I have not seen any mathematical argument that shows that the 16-step sequence produces better results than the 4-step sequence . . . or that just stirring the coffee before pouring won't achieve the same results.
Kopi Luwak: The Most Expensive Coffee in the World
The most expensive coffee in the world is Kopi Luwak, selling at between $100 and $600 per pound. The preparation method is highly unusual, as the coffee beans are collected from the droppings of a civet, which feeds on coffee cherries.
Proponents of kopi luwak claim that the coffee is superior because the civets select the best berries to eat, and because the beans are fermented in their digestive system before processing, which makes them less acidic.

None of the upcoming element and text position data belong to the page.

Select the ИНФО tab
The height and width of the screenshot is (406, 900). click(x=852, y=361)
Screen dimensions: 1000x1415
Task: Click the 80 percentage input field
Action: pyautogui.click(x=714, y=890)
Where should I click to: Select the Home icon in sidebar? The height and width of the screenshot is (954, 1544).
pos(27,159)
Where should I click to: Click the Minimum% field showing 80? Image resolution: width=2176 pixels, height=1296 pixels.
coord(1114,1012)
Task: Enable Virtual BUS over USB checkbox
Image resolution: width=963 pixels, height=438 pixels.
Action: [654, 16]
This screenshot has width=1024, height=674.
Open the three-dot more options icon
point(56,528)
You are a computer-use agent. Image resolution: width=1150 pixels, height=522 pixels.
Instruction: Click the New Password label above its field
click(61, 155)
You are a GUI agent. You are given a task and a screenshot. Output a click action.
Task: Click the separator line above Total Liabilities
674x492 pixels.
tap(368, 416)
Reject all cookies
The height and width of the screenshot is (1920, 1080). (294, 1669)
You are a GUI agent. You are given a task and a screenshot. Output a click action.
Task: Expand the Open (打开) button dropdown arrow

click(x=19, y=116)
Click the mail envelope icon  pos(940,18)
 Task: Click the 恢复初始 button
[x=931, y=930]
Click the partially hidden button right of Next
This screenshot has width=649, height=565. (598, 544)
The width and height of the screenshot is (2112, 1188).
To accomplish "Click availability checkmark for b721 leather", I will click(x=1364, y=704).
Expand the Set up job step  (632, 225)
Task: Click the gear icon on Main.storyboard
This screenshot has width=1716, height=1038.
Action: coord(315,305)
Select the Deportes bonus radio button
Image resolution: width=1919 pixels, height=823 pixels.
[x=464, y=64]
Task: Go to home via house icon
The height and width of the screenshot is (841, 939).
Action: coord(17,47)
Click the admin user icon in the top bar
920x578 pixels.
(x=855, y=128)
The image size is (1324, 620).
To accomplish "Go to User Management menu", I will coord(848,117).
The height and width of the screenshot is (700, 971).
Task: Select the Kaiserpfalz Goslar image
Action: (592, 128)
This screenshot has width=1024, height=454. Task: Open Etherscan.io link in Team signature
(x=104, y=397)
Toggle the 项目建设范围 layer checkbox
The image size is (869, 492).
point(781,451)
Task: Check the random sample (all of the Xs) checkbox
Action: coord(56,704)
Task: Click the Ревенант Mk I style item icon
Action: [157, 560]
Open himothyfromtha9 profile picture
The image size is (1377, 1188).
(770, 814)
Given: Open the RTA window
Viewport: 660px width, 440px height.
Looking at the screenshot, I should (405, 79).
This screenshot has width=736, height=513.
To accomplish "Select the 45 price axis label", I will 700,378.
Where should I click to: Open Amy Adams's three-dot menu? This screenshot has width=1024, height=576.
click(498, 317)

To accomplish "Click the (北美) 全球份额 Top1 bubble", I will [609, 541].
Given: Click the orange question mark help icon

Professional coffee tasters, however, generally think the civet droppings coffee is quite stale and has no body.
4. Espresso: Coffee the Italian Way
The Italians were probably the first Europeans to come in contact with coffee, as the city of Venice was a hub of trade with Arabs. The main object of the trade was spices, from India and Southeast Asia, which made Venice fabulously rich, but coffee was also exchanged.
However, the quintessential Italian way of drinking coffee, espresso, was only invented in the 19th century. The first patent for a machine that makes coffee by passing a small amount of almost boiling water through the powder under high pressure was obtained in 1884 by Angelo Moriondo.
The pressure makes extracting oils and solids from the coffee beans very efficient. A cup of espresso has a lot more caffeine by volume than drip coffee. However, it is drunk in much smaller amounts.
This method produces a layer of emulsified aromatic oil foam on top of the coffee, known as the crema.
Espresso is the base of many different drinks served in coffee chains, these include:
- Cappuccino: Usually made with equal amounts of espresso, steamed milk and milk foam.
- Latte: Espresso with a large amount of milk (usually 3 to 5 times more than the coffee) with a little bit of foam floating on top.
- Macchiato: An espresso shot with a small amount of foamed milk. The word means "stained"
- Americano: Espresso diluted with a large quantity of boiling water, giving it the same strength, but a different flavour, to drip coffee. Apparently, the name comes from the coffee American soldiers liked having in Italy during WW2.
- Caffe Corretto: A shot of espresso "corrected" with a shot of alcohol; for example, brandy or grappa.